Just as mannitol provides an effective alternative to lactose, hydroxypropyl methylcellulose (HPMC) offers a plant-based solution to the drawbacks of gelatin capsules, displaying excellent chemical stability and a low moisture content of between 4.5% and 6.5%, which is ideal for hygroscopic APIs. As found by Roquette’s researchers, combining the improved powder flow and aerodynamic performance of high-quality mannitol with the optimal stability and delivery characteristics of HPMC-based capsules results in an inhalation formulation that delivers more lifesaving drug to the lungs.
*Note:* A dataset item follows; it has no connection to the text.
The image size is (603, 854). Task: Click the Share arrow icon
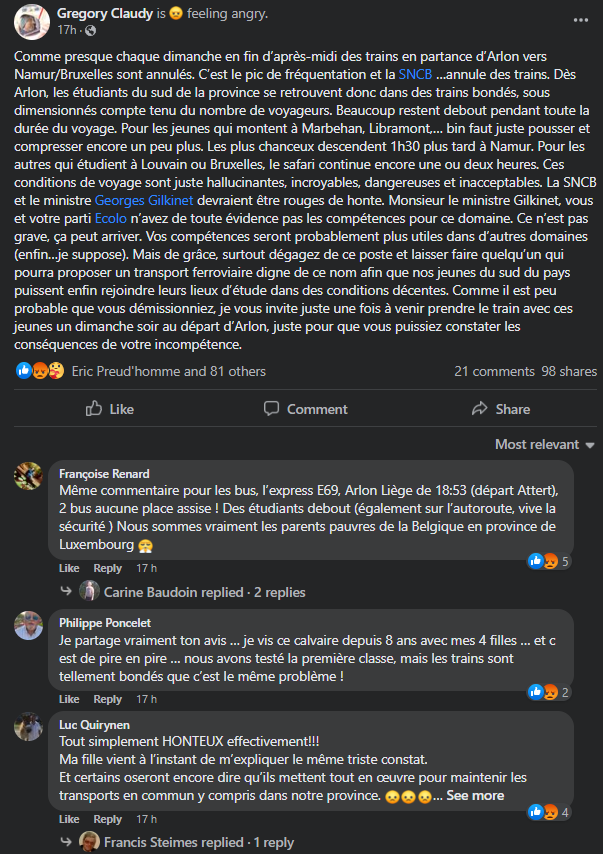[x=476, y=408]
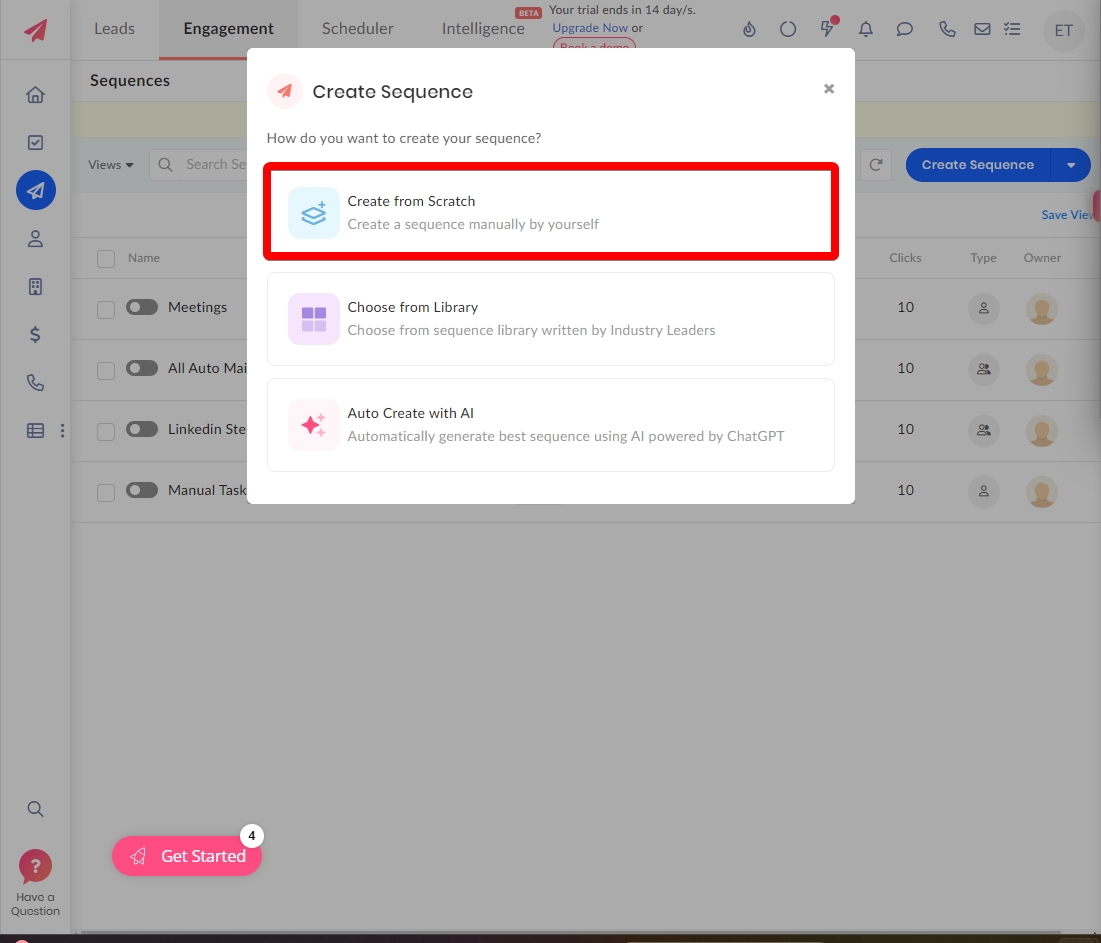Open the Contacts person icon in sidebar

35,239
This shows that lactose is far from being the only option for impactful inhaled therapies.12
MYTH 3: INHALATION IS ONLY SUITABLE FOR THE TREATMENT OF PULMONARY CONDITIONS
While it is true that inhaled therapies are predominantly employed in the treatment of pulmonary diseases, reflecting their primary clinical application, this does not define the full extent of their therapeutic potential. DPIs in particular are emerging as a promising platform for systemic drug delivery, extending their utility beyond the localised treatment of lung diseases to encompass applications such as vaccine administration and therapies for central nervous system (CNS) disorders.17,22,23
For vaccine delivery, DPIs have been shown to trigger local mucosal immunity – which is critical for protection against respiratory pathogens – and systemic immune responses, all without the use of off-putting needles.24 This approach offers obvious benefits in terms of patient compliance and can also contribute to improved vaccine stability at ambient temperatures, simplifying logistics to give more people access to vital vaccines.17,24
In the context of CNS disorders, while direct nose-to-brain pathways are more often associated with nasal delivery, systemic absorption via the lungs can still contribute to drug concentrations in the brain by bypassing peripheral metabolism.25 Recent research highlights the potential for inhaled delivery to achieve improved pharmacokinetics and rapid onset of action for various neurological drugs, exhibiting once again that the opportunities offered by DPIs extend far beyond respiratory conditions.25
Harnessing all this potential relies heavily on the development of advanced excipients.17 Safe, effective and widely applicable carriers such as mannitol will play a critical role in addressing emerging formulation challenges, such as safeguarding the stability of moisture-sensitive APIs or effectively masking unpleasant flavours or odours to ensure that these exciting new forms of drug delivery do not leave a bad taste in patients’ mouths.17
“THE EVOLUTION OF INHALED ROUTES OF ADMINISTRATION FROM THEIR AEROSOL PROPELLANT BEGINNINGS TO DPIs CAPABLE OF REPLACING PARENTERAL VACCINATIONS OFFERS A PERFECT EXAMPLE OF THIS DICHOTOMY – BOTH RAPID AND DECADE-SPANNING, BOTH GRADUAL AND SEISMIC.”
A BREATH OF FRESH AIR
The common adage is that progress moves slowly in pharma, but that belies the substantial volume of cutting-edge research and discovery that takes place in labs around the world every day. The evolution of inhaled routes of administration from their aerosol propellant beginnings to DPIs capable of replacing parenteral vaccinations offers a perfect example of this dichotomy – both rapid and decade-spanning, both gradual and seismic. With millions more people each year requiring safe, effective and convenient treatments, no avenue for innovation should be closed to pharmaceutical formulators, particularly not one with as much multifaceted potential as inhaled therapies. So, with some of the more common myths debunked and the air beginning to clear, inhaled therapies could be poised for a whole new era of innovation.